***** KUTIPAN TERPILIH

18. Di antara Pasal 50 dan Pasal 51 disisipkan 1 (satu) pasal
yakni Pasal 50A yang berbunyi sebagai berikut:

Pasal 50A

(1) Dalam hal pelanggaran sebagaimana dimaksud dalam
Pasal 50 ayat (2) huruf c, huruf d dan/atau huruf e
dilakukan oleh orang perseorangan atau kelompok
masyarakat yang bertempat tinggal di dalam dan/atau
di sekitar kawasan hutan paling singkat 5 (lima) tahun
secara terus menerus dikenai Sanksi Administratif.

(2) Pengenaan sanksi administratif sebagaimana dimaksud
pada ayat (1), dikecualikan terhadap:

a. orang perseorangan atau kelompok masyarakat
yang bertempat tinggal di dalam dan/atau di
sekitar kawasan hutan paling singkat 5 (lima)

**********
***** DATA HASIL EKSTRAKSI

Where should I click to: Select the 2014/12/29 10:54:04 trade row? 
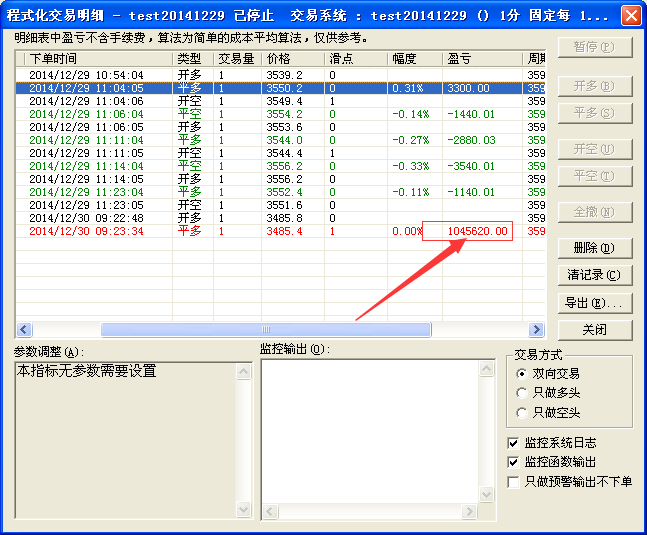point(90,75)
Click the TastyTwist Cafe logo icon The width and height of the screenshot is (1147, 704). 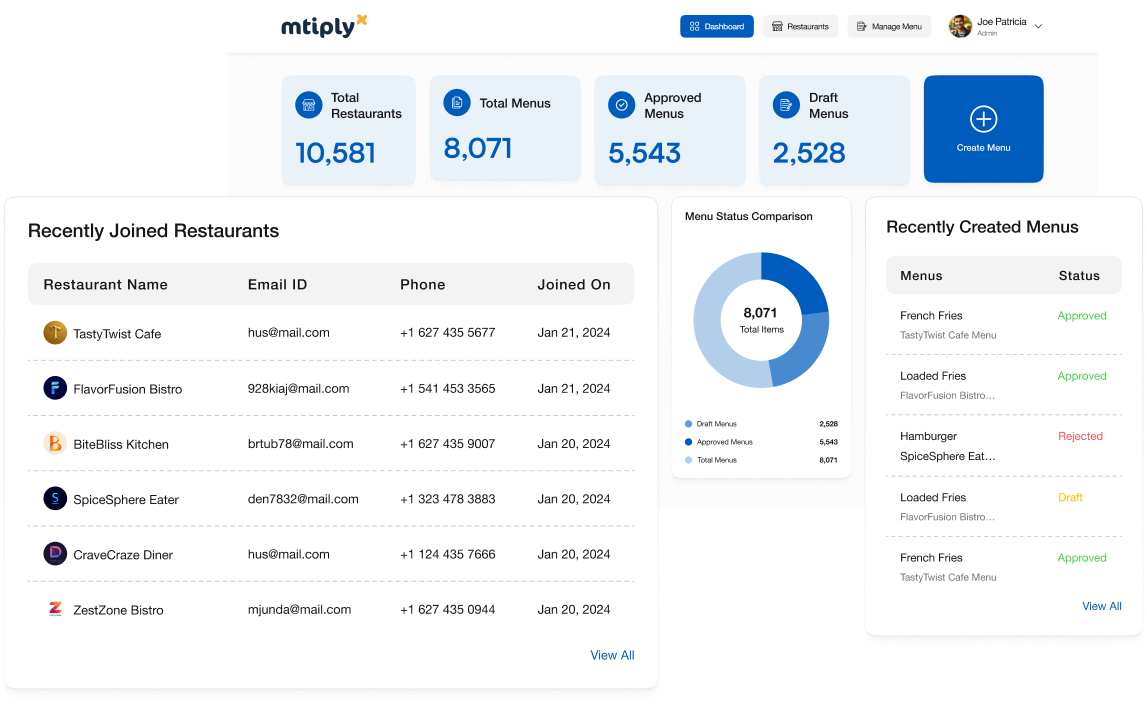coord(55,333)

**********
***** DATA HASIL EKSTRAKSI

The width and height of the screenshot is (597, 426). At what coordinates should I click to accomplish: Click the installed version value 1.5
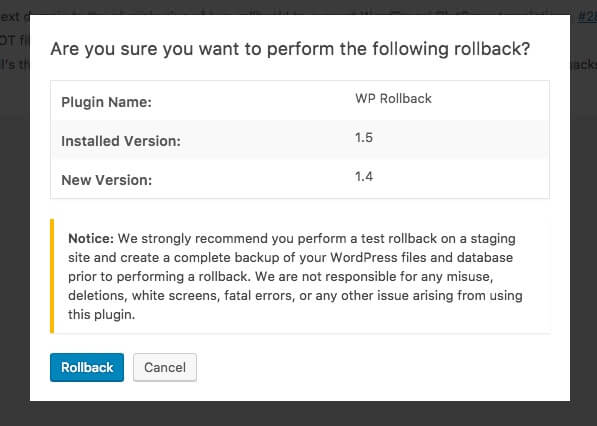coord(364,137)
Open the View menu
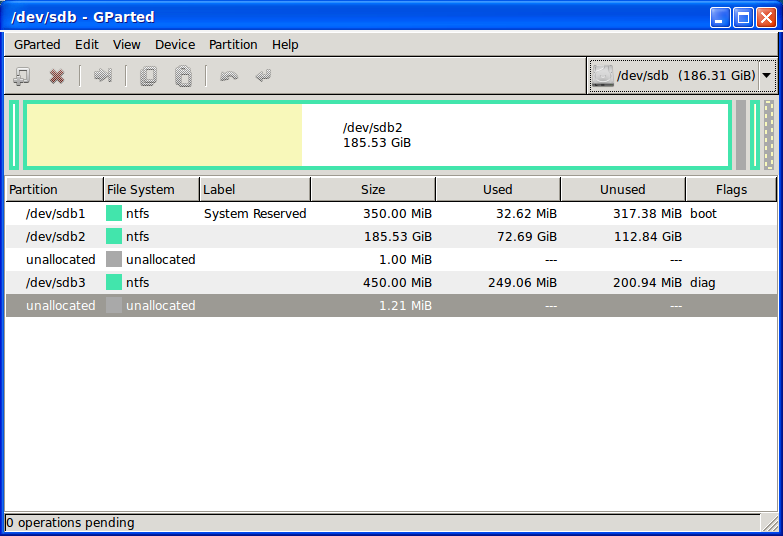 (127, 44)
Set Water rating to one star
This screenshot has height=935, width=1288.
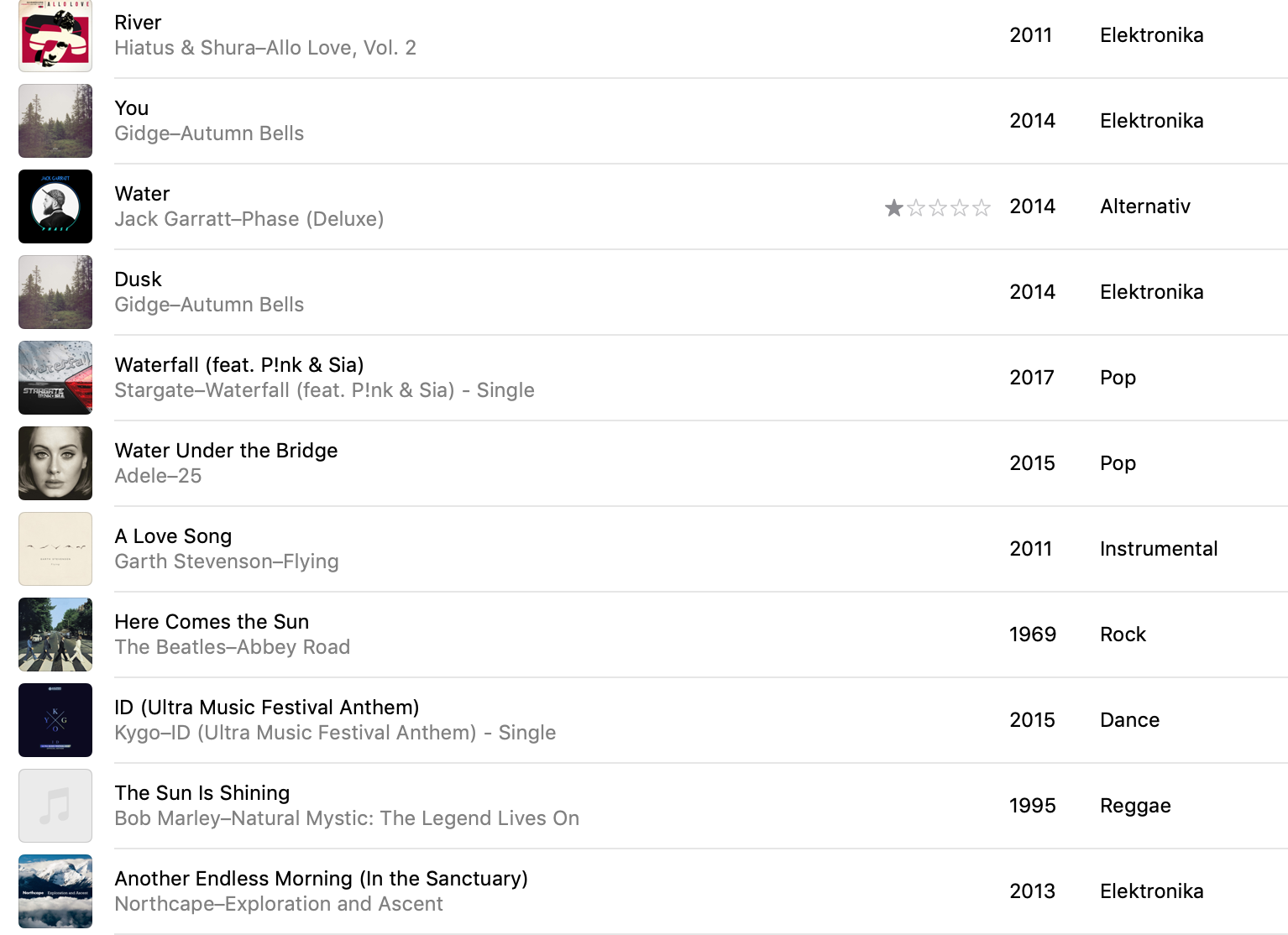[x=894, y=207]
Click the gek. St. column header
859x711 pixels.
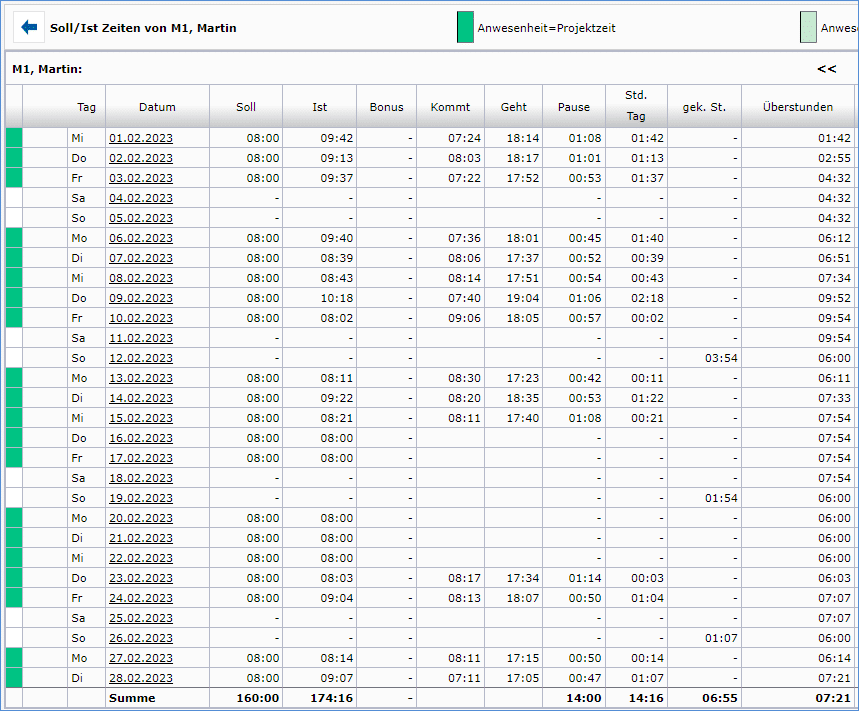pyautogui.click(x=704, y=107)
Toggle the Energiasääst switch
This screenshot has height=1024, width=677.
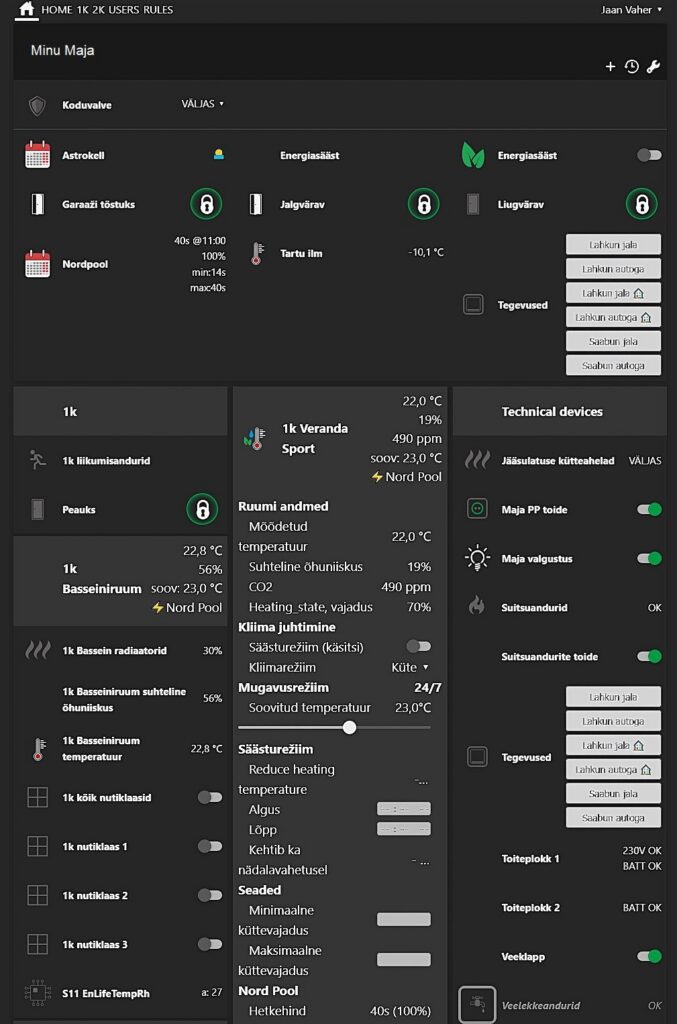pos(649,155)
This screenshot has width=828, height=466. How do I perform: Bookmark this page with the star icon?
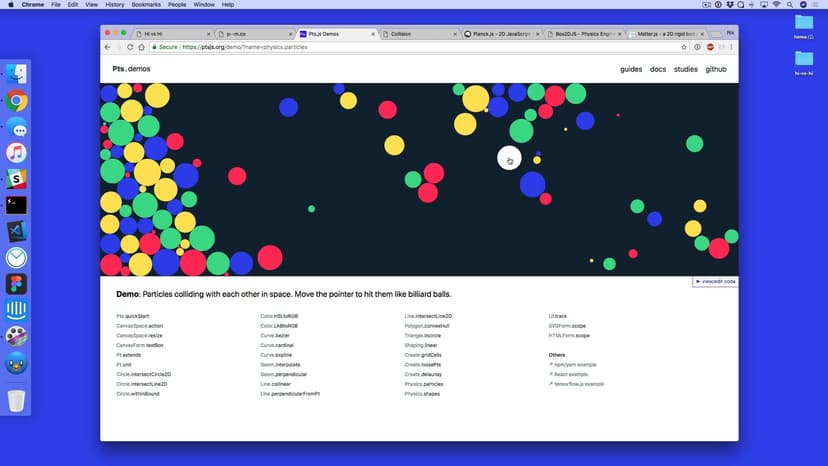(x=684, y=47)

**********

Tolong tuliskan kembali seluruh kutipan tentang Pasal 50A di atas tanpa mengubah apa pun.

# TUGAS SELESAI
18. Di antara Pasal 50 dan Pasal 51 disisipkan 1 (satu) pasal
yakni Pasal 50A yang berbunyi sebagai berikut:

Pasal 50A

(1) Dalam hal pelanggaran sebagaimana dimaksud dalam
Pasal 50 ayat (2) huruf c, huruf d dan/atau huruf e
dilakukan oleh orang perseorangan atau kelompok
masyarakat yang bertempat tinggal di dalam dan/atau
di sekitar kawasan hutan paling singkat 5 (lima) tahun
secara terus menerus dikenai Sanksi Administratif.

(2) Pengenaan sanksi administratif sebagaimana dimaksud
pada ayat (1), dikecualikan terhadap:

a. orang perseorangan atau kelompok masyarakat
yang bertempat tinggal di dalam dan/atau di
sekitar kawasan hutan paling singkat 5 (lima)